<<<<

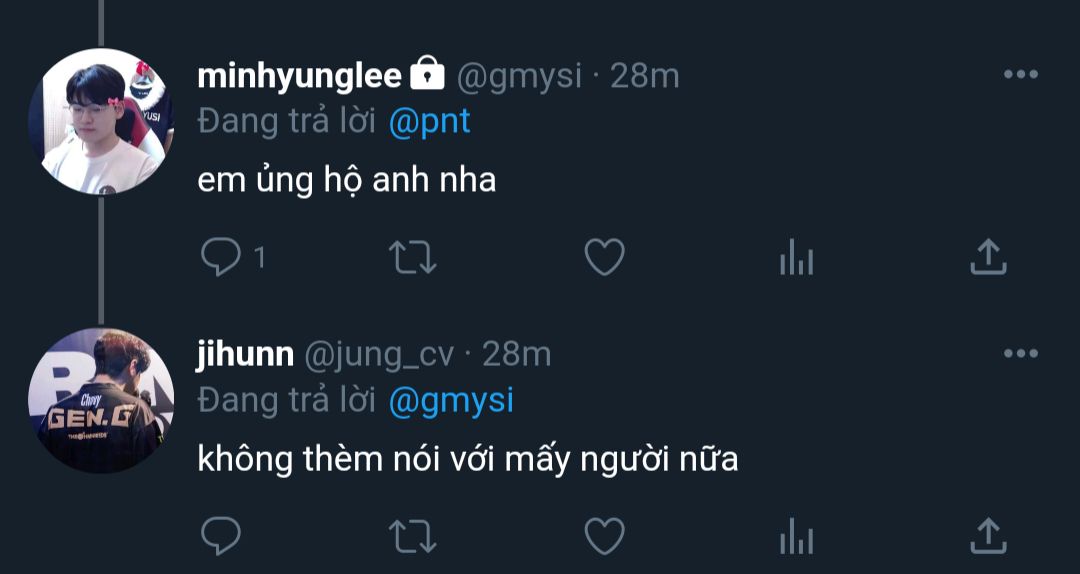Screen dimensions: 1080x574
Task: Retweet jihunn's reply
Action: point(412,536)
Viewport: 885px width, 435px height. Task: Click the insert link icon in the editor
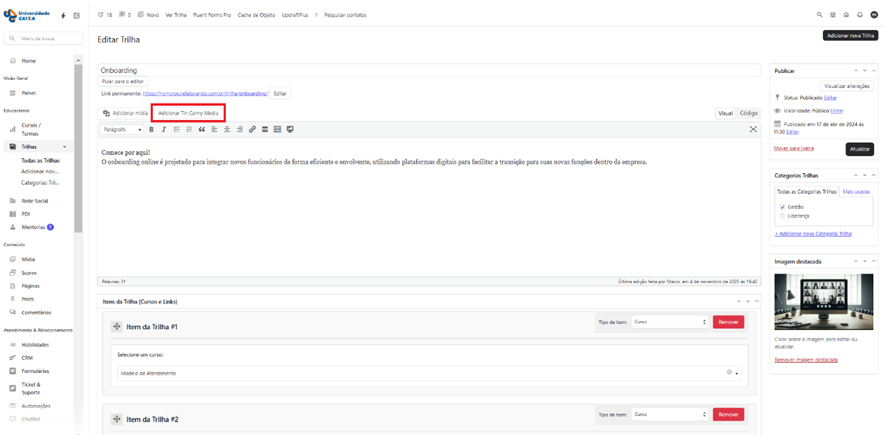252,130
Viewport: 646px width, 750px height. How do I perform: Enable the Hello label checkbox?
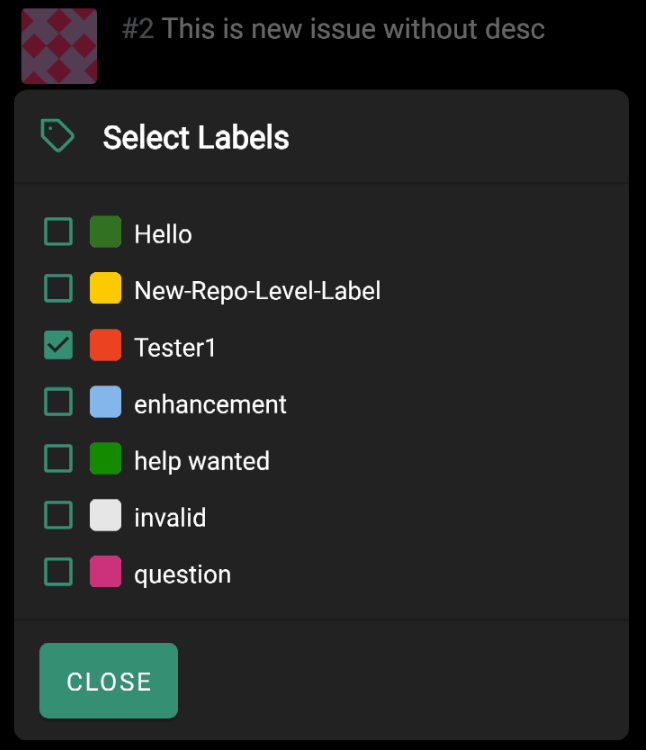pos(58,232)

>>>>

▶ [THE REQUEST]: Write out all of the data above again, word for word, and leave the pictures out.

▶ [ANSWER]:
Screen dimensions: 1080x574
Task: Retweet jihunn's reply
Action: point(412,536)
Viewport: 885px width, 435px height. Task: Click the insert link icon in the editor
252,130
Viewport: 646px width, 750px height. How do I perform: Enable the Hello label checkbox?
pos(58,232)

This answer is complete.